Eine Verschiebemasse der ganz besonderen Art produzieren die chinesischen Handelsplattformen Temu und Shein, die täglich im belgischen Lüttich zwischen 400.000 und 500.000 Pakete anlanden und damit den Zoll austricksen. Auch deutsche Kunden werden so in Gefahr gebracht, vom Zoll für Plagiate oder andere Schutzrechtsverstöße belangt zu werden. Big Brother Awards erhalten sie jedoch hauptsächlich für ihre Datenschutzrichtlinien und Allgemeinen Geschäftsbedingungen, die die Kundenrechte maximal begrenzen – wenn sie überhaupt verständlich sind.
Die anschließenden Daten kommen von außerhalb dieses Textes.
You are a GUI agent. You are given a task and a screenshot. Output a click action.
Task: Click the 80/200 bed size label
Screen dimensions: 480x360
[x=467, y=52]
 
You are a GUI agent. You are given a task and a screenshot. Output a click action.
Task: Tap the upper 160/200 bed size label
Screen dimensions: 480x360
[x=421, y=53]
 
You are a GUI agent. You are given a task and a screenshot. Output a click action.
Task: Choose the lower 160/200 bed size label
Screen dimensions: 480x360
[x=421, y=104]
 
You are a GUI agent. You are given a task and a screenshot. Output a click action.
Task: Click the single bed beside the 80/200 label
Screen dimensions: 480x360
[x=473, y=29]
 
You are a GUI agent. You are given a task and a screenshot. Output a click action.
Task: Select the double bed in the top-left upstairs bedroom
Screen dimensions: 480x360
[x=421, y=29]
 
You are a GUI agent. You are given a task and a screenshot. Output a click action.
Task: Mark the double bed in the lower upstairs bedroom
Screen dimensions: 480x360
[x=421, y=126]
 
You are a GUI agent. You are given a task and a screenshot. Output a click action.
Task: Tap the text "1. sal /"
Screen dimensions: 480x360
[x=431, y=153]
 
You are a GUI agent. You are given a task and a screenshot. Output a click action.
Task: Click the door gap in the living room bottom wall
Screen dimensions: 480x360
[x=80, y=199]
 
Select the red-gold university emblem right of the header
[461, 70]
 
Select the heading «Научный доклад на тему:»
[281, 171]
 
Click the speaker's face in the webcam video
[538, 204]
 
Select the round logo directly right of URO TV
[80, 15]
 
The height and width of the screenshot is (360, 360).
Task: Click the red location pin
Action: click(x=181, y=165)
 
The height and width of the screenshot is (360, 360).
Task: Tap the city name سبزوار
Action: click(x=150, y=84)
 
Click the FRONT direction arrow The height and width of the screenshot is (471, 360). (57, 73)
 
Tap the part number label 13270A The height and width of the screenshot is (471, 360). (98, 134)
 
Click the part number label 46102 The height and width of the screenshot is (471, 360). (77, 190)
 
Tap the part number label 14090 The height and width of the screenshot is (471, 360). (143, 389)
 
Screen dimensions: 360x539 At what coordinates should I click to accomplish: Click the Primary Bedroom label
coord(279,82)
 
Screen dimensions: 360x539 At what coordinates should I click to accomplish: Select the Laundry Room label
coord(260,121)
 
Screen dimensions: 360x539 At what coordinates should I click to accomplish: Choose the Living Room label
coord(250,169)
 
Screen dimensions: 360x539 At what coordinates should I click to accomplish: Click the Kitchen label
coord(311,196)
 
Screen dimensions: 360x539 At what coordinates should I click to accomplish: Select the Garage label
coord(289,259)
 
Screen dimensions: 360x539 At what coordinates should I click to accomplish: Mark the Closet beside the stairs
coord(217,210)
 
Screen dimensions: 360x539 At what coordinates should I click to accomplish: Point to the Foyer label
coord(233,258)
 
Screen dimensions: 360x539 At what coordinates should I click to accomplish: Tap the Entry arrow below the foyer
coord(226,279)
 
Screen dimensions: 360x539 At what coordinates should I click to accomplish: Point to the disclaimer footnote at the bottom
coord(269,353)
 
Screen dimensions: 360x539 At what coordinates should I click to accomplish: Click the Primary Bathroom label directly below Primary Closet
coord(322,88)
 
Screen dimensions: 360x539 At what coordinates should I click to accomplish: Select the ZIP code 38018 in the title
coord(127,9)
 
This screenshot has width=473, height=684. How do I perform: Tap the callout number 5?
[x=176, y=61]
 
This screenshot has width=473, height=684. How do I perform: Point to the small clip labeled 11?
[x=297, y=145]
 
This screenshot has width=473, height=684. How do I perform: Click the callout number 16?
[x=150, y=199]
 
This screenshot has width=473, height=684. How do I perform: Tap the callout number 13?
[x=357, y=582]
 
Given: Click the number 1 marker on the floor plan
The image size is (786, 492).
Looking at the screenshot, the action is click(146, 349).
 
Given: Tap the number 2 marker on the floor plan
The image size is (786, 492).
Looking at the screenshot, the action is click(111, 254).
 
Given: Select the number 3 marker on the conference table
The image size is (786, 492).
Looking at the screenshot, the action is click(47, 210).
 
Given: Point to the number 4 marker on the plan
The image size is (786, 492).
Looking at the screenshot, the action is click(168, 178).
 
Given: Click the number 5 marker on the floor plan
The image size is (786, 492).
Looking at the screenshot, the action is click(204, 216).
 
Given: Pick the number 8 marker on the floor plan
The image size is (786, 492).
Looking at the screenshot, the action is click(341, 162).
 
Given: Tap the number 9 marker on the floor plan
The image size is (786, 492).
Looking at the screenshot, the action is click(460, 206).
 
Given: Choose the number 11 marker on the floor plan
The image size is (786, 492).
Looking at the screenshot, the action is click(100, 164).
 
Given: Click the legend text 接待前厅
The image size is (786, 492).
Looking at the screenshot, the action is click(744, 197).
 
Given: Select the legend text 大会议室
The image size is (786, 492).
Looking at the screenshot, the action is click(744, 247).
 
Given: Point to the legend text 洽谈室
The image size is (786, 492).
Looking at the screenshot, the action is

Als der Jurist und Laudator Peter Wedde die einschlägigen Erklärungen auf den Webseiten von Temu und Shein untersuchte, fand er zuhauf verunglückte Formulierungen wie "Vertragssprache ist Deutschland". Bei der Einwilligung zur Datenverarbeitung von Shein fand er einen italienischen Text zusammen mit den Antwortmöglichkeiten "Gestione dei cookie", "Alle ablehnen" und "Annehmen". Beide Handelsplattformen weisen in ihren Compliance-Passagen darauf hin, dass sie eine gesetzliche Verpflichtung gegenüber dem chinesischen Staat hat. Bei Shein heißt es etwa "Wir haben das Recht, Ihre personenbezogenen Daten zur Erfüllung einer gesetzlichen Verpflichtung offenzulegen". Das widerspricht der europäischen DSGVO, die enge Grenzen für die Verarbeitung von Kundendaten aus Deutschland in China zieht. Grund genug, den beiden umstrittenen Anbietern einen Big Brother Award zu schenken.